11
急いでかけ直そうと画面を見た僕は、絵里さんではなく、僕のスマートフォンに異常が発生したのだと悟った。画面は真っ暗になったままで、電源ボタンを押しても一向に反応しない。
(うわ、どうしよう)
絵里さんと連絡がとれなくなってしまった。もっとも連絡がとれなくなって困るのは彼女だけではないが……とにかく、このまま放っておいてもいいとは思えなかった。
出会ったばかりでほぼ他人の間柄だが、このまま見捨てておいたら一生気分が悪いままに違いない。「気のせい」はいつの間にか僕のところにいて、僕から絵里さんに乗り移ったのかもしれないのだ。もしも彼女が危険に見舞われているとすれば、それは僕のせいだと言えなくもない。
とはいえ困った。僕は片山家の場所を知らない。住所どころか都道府県名すら怪しい。絵里さんの移動時間から考えて、そんなに遠くはないはずだが、それにしてもあまりに手掛かりに乏しい。
いっそ警察に通報した方がいいだろうか? でもスマートフォンがいかれてしまった今、僕には絵里さんの連絡先すらわからない。「知人が危険に見舞われているのかもしれないが、どこにいるのかは知らないし連絡もとれない」なんて通報、したところで意味があるだろうか?
(せめて片山家の場所がわかれば……)
僕は目の前のマンションを見上げた。姉の部屋ならすぐに入ることができる。あそこに何か、片山家の住所がわかるものがないだろうか? たとえば郵便物とか――
そう思いついた途端、僕はマンションの中に飛び込んでいた。エレベーターで三階に上がり、持っていた合い鍵で姉の部屋の玄関を開けた。無人の部屋の冷たい空気が僕の鼻先に吹きつけてくる。
中はきちんと片付いていた。前回来たときはかなり荒れていたが、あの後きれいにしたのだろう。姉弟だが、姉は僕よりもずっと几帳面で綺麗好きだった。人がいないせいか、片付いた室内はまるでモデルルームのようによそよそしく見えた。
(姉が郵便物をしまうとしたら、どの辺りだろう)
まずはパソコンが置かれているデスクの上に四角い籠がある。実家での習慣と同じで、ポストの中から取り出された郵便物は、一旦この中に放り込むルールなのだろう。ところがその籠は空になっていた。

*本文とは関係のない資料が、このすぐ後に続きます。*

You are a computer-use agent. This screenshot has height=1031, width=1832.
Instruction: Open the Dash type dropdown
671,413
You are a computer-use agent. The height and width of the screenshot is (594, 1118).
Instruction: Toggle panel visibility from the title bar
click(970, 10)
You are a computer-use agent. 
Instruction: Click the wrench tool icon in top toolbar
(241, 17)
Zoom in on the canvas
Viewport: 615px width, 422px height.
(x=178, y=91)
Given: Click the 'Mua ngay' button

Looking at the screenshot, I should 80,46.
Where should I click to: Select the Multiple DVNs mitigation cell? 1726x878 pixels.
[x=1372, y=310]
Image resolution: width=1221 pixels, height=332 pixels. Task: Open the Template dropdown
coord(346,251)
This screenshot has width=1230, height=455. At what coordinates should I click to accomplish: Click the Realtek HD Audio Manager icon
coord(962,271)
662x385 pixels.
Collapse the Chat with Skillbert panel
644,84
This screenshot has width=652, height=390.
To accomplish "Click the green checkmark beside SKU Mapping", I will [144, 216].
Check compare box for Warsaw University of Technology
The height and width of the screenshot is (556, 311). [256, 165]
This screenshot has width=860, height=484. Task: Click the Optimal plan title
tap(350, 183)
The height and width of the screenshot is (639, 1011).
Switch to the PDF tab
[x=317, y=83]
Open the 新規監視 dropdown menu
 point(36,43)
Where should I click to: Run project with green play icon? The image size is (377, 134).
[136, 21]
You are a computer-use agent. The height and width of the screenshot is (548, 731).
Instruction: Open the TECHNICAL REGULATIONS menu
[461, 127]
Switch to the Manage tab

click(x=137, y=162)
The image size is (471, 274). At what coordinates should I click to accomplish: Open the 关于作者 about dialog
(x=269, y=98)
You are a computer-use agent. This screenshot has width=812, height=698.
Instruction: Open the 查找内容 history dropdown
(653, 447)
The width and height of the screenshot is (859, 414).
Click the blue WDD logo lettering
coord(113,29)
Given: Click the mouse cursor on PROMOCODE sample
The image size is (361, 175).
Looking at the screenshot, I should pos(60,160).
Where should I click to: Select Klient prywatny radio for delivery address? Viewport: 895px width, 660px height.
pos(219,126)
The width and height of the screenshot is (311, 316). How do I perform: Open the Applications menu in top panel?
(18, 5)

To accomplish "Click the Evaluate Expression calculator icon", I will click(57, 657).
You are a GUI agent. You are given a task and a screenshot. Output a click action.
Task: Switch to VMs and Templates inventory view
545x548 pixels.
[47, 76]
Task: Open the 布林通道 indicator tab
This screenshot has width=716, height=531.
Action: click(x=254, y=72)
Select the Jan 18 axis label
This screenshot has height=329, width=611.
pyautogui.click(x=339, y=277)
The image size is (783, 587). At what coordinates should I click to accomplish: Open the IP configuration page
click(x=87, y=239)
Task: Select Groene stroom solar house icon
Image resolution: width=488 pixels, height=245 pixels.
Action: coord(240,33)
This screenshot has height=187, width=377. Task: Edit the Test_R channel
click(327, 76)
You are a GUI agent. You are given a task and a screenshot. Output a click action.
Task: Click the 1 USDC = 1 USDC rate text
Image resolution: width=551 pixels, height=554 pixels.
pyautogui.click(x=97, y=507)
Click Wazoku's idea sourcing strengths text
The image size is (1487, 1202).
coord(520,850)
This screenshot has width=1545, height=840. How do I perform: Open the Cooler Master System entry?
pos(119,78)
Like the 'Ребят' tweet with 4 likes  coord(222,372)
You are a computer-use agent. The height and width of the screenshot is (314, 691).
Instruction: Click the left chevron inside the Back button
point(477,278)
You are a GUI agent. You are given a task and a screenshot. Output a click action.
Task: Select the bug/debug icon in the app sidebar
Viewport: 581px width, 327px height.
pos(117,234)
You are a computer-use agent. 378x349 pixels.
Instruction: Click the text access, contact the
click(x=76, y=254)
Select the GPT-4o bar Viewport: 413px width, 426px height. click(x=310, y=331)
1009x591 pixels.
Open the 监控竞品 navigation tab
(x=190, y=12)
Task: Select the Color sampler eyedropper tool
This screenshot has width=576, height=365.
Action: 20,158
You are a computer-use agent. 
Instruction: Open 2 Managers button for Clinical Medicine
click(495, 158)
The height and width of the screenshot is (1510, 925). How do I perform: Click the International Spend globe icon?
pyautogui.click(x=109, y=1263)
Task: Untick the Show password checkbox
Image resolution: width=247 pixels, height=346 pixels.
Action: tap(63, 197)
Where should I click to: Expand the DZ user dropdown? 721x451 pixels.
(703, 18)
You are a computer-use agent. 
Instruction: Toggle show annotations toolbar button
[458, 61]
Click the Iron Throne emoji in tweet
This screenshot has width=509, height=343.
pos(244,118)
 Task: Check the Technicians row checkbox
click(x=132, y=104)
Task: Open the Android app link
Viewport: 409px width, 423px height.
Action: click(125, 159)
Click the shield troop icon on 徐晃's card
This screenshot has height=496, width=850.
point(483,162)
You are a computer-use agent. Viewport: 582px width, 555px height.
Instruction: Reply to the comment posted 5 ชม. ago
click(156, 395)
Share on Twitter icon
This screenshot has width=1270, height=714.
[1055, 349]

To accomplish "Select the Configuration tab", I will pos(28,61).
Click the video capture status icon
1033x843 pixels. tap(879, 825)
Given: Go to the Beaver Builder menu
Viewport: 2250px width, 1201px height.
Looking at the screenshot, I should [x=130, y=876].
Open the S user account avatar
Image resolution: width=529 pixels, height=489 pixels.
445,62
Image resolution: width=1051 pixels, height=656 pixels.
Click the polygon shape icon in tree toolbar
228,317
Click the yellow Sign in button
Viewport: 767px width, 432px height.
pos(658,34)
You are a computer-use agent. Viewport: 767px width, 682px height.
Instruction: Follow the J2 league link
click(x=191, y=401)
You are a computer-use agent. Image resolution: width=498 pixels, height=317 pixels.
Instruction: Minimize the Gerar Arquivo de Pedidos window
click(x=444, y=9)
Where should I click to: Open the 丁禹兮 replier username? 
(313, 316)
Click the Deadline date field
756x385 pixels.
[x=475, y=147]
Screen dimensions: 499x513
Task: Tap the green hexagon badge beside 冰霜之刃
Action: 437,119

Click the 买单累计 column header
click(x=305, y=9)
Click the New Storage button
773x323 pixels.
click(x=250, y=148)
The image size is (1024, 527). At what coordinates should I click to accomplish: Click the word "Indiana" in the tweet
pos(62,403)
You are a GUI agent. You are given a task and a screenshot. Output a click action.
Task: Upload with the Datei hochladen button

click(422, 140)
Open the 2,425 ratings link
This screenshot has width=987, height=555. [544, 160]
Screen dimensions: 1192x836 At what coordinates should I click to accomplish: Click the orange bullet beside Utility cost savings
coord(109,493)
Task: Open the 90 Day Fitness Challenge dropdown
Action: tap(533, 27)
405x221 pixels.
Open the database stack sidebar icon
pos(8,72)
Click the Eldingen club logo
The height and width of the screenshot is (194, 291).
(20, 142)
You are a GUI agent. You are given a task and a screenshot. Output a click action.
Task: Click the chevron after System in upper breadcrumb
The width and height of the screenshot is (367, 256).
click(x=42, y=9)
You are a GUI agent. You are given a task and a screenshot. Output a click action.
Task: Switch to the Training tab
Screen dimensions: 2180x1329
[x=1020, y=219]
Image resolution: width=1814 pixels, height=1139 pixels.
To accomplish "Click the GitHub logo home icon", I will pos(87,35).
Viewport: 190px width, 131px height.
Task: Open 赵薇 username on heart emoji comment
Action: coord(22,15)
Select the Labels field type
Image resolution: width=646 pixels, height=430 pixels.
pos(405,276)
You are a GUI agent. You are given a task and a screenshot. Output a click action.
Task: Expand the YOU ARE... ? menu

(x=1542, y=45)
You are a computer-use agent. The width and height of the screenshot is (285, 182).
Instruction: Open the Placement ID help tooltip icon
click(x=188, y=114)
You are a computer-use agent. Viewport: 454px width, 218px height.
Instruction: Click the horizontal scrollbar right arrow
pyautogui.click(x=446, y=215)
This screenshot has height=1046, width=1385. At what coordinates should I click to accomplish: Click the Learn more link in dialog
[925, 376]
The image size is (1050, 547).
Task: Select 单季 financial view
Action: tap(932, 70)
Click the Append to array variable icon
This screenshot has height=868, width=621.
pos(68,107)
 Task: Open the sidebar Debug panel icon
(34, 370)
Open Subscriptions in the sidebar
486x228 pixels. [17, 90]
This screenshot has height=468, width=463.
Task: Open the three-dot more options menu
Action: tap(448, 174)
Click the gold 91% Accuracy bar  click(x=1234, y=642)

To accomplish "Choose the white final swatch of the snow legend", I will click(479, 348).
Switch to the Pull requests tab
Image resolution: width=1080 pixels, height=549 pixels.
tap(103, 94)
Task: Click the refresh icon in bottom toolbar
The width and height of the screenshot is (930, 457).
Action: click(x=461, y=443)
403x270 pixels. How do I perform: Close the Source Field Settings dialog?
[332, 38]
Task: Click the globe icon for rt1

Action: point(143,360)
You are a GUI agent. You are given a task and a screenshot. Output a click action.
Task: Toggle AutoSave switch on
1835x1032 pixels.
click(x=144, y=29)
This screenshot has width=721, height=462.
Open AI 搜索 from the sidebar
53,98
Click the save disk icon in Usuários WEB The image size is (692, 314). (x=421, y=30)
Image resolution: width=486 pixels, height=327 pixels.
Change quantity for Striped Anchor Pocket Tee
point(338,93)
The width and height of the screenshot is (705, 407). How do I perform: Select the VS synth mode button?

(自殺だったもんな……直前に家にある不要なものは捨ててしまったのかもしれない)
年賀状をまとめたファイルが出てきたが、片山家からのものはないようだ。目につく限りの引き出しを開けてみたが、お目当てのものは見つからない。パソコンの中に住所録のようなものがあるかもしれないが、姉のパソコンのログインパスワードなど知るわけもない。
参った。これは詰んだかもしれない……頭を抱えていたそのとき、インターホンの音が部屋中に鳴り響いた。
(誰だ?)
姉の友人知人関係には、ひととおり訃報を伝えたはずだ。宅配便の類だろうか? 姉が「定期お届け便」のようなものをうっかりそのままにしている可能性はある。とにかく出てみなければ――と室内のインターホンの画面を覗き込んだ僕は、そこに映っている人物を見て驚いた。
見浦さんだ。長い髪にはっきりとした目鼻立ち。一度しか会っていないが、確かに本人だと思った。驚いて画面に見入っていると、もう一度インターホンが鳴った。
反射的に応答ボタンを押そうとして、ふと手が止まる。
(おかしくないか? 見浦さんは姉が亡くなったことを知っているのに、どうしてこの部屋に来たんだろう)
もう一度チャイムが鳴る。戸惑っていると、今度は玄関のドアがドンドンと叩かれた。ぎょっとして思わず飛び上がりそうになった。
(外にいるのは、本当に見浦さんなんだろうか。もしかすると見浦さんのふりをした違うものなんじゃないか?)
玄関のドアは内側からきちんと施錠されている。そのことにひとまずほっとしていると、画面の中の見浦さんはスマートフォンを取り出した。どこかに電話をかけているようだが、応答がないのでいらいらしているらしい。あれ? もしかして壊れた僕のスマホにかけてないか……? そんなことを考えた矢先、スピーカーから『小野寺さん!』と声が聞こえた。